*TASK REQUIREMENTS:*
Range to reproduce from the entries below: the line with "This screenshot has height=523, width=600.", the line with "Task: Open the Analyze menu", and every line in between. Give them exactly and give nothing else.

*PROVIDED DATA:*

*** Block opens ***

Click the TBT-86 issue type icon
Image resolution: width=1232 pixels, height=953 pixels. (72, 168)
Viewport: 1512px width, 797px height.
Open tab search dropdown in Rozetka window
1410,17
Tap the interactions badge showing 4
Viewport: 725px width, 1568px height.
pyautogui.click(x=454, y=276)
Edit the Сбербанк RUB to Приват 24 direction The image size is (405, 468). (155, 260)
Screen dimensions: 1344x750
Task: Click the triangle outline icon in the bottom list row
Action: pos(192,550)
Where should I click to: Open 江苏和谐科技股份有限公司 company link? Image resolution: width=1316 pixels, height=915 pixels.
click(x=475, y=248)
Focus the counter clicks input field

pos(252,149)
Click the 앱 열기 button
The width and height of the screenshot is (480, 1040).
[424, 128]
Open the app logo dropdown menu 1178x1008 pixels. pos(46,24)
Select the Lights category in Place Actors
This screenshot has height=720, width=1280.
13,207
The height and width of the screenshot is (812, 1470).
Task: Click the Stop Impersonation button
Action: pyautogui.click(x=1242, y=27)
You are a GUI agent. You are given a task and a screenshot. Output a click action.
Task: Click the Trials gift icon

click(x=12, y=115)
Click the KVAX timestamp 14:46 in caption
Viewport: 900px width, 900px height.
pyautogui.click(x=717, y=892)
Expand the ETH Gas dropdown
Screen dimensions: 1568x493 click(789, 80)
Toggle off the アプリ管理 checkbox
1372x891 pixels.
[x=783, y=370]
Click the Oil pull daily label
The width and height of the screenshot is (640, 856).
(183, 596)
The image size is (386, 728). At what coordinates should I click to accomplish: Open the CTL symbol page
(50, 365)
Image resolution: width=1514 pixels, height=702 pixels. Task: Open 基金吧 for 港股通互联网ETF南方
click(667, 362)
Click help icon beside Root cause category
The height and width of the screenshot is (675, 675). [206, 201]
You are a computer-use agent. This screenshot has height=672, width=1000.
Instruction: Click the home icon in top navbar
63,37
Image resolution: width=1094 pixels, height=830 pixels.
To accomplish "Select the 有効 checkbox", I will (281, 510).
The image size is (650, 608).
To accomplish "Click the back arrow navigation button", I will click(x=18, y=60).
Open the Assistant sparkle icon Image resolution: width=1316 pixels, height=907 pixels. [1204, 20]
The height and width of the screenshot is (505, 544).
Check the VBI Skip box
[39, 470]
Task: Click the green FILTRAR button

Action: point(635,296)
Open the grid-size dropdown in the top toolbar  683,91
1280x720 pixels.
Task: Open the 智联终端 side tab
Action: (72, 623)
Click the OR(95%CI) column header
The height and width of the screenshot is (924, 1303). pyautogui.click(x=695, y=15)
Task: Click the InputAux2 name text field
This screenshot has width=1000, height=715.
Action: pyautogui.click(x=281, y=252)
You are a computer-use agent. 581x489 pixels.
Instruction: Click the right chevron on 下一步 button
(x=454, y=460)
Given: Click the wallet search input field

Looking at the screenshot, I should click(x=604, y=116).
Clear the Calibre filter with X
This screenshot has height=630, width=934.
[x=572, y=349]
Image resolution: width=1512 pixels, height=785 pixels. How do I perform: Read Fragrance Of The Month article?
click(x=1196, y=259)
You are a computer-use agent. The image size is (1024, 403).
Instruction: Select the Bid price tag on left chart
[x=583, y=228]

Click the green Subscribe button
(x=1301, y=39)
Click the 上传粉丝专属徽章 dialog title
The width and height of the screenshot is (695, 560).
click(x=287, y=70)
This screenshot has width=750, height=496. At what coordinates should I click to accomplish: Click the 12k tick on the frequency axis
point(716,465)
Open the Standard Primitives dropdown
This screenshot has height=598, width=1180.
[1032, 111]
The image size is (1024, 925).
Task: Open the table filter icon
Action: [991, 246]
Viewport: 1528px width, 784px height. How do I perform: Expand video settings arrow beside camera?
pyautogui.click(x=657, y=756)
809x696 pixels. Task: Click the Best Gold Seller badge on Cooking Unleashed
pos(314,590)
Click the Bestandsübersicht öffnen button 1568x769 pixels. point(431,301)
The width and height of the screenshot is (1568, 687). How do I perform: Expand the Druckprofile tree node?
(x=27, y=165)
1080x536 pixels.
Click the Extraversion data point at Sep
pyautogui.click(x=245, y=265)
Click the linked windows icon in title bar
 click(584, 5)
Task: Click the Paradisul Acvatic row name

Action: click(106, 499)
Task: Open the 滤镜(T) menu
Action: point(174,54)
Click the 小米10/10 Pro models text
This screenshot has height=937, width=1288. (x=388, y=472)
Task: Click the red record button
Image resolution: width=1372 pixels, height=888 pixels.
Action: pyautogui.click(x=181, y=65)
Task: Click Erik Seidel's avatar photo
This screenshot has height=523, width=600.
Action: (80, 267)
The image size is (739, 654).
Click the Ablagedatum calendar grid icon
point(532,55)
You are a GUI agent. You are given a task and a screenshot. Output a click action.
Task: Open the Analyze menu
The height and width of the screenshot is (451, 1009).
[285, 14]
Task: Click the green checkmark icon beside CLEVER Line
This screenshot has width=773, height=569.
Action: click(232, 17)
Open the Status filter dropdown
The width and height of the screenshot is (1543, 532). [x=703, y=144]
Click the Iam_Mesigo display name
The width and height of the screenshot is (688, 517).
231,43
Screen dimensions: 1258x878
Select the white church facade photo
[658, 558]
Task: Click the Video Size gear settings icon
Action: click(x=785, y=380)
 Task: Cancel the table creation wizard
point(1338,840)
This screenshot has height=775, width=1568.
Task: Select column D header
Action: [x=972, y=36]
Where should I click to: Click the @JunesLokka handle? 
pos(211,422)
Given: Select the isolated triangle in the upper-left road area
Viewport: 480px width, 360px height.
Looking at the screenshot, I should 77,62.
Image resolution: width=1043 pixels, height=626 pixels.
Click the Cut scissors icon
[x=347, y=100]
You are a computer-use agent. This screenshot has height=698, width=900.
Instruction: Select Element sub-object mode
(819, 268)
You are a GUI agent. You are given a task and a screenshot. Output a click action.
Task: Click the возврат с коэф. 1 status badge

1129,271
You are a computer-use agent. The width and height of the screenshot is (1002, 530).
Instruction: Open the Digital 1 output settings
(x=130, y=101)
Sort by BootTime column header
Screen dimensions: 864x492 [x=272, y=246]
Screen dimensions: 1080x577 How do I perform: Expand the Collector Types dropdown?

*** Block closes ***

*EXERCISE RESPONSE:*
This screenshot has height=523, width=600.
Action: (80, 267)
The image size is (739, 654).
Click the Ablagedatum calendar grid icon
point(532,55)
You are a GUI agent. You are given a task and a screenshot. Output a click action.
Task: Open the Analyze menu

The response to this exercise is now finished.